Tempat terakhir yang saya kunjungi terdapat di dalam Desa Cupunagara,dipinggir jalan utama desa,menuruni lereng,300 m dari lokasi dua ,daerah dengan kontur lebih rendah dari lokasi sebelumnya,merupakan bekas pertambangan emas didekat sungai.Terdapat dua singkapan yang menunjukan cirinya tersendiri.Singkapan pertama terletak di antara jalur sungai,dalam keadaan getas terlapukan,berwarna putih keabuan dan dilengkapi rekahan-rekahan.Singkapan kedua merupakan jalur sungai yang menunjukan gradasi warna,dengan susunan warna putih,abu-abu,dan merah menjauhi alur sungai.Dari ciri fisik yang terdapat di sampel,didapatkan kesimpulan sementara bahwa mineral berwarna tersebut merupakan mineral lempung.Namun hal yang menarik dilokasi ini adalah banyaknya urat kuarsa yang memperlihatkan struktur colloform dan rongga residual,disertai mineral sulfide dalam bentuk pirit yang melimpah,.Dalam keberjalanannya di lokasi tiga ini saya tidak menemukan indikasi emas dipermukaaannya dan tidak dapat memasuki terowongan bawah tanah bekas tambang  emas tersebut.

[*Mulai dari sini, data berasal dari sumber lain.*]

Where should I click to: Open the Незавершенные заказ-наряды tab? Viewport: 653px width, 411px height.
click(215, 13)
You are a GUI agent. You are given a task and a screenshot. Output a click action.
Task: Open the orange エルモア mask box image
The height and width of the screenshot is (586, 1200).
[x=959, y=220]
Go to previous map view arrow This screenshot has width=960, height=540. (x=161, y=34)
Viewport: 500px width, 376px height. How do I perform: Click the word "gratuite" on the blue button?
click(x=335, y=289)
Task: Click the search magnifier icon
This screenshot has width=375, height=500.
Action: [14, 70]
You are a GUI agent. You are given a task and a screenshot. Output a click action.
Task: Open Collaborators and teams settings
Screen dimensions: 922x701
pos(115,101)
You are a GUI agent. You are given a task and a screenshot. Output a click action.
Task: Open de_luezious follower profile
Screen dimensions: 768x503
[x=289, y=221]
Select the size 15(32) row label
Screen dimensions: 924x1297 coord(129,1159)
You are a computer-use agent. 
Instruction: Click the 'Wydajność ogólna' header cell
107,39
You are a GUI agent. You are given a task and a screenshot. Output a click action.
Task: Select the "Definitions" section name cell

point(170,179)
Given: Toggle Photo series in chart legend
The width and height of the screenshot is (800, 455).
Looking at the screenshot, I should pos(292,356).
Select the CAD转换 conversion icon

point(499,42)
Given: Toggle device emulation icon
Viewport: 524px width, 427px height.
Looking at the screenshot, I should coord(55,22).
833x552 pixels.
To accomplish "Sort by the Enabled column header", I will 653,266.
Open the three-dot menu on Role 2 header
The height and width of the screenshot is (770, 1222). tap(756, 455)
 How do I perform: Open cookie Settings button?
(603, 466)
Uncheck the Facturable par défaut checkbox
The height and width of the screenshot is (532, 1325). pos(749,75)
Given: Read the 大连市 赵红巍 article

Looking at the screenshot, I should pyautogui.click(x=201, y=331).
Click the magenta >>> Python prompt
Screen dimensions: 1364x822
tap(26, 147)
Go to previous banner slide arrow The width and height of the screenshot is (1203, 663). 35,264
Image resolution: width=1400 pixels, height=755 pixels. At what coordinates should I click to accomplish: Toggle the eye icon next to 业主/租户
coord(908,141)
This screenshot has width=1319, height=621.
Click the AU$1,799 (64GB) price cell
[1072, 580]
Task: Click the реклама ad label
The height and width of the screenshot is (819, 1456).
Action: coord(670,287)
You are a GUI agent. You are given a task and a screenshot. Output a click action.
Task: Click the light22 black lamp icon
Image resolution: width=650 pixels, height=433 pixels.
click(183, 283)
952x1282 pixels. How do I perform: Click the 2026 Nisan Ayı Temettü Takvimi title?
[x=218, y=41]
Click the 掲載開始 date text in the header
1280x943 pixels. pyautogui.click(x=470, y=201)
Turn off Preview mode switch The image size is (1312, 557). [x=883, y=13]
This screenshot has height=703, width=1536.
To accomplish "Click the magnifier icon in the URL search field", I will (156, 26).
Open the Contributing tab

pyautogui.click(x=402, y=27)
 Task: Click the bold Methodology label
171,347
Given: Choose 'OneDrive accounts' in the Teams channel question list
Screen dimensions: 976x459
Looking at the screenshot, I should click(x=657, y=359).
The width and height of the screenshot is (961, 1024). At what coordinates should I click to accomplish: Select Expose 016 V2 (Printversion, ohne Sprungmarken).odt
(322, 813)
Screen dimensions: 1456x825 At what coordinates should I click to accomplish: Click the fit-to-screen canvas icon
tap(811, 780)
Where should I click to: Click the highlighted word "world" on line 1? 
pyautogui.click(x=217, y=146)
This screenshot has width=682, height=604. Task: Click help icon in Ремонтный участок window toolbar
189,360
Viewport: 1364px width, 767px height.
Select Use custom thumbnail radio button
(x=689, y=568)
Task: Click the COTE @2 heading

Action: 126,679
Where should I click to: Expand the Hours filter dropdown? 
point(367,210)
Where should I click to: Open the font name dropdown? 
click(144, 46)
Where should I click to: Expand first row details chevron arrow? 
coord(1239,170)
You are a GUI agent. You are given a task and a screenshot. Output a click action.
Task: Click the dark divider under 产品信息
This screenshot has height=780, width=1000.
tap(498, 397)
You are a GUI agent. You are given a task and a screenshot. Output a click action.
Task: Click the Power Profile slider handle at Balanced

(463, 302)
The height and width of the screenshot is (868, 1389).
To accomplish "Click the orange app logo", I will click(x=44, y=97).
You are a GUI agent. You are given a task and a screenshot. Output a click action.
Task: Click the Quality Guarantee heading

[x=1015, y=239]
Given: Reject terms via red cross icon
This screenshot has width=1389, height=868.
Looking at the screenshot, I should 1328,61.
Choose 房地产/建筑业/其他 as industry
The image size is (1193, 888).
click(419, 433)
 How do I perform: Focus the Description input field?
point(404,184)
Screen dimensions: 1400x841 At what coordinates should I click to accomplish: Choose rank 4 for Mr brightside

singkapan 3 ( foto oleh Rizky Valentra )

Analisis awal dari kunjungan saya ini bahwa ketiga lokasi tersebut merupakan zona alterasi hidrotermal berjenis argilik yang mengalami pelapukan lebih lanjut dan mineralisasinya termasuk pada epitermal low sulfidation.Hal tersebut mengacu pada kelimpahan mineral lempung,kondisi singkapan,struktur kuarsa dan hasil penelitian sebelumnya (Bronto,2003) yang menyebutkan bahwa didaerah Cupunagara ini telah terjadi  volkanisme pada Zaman Tersier.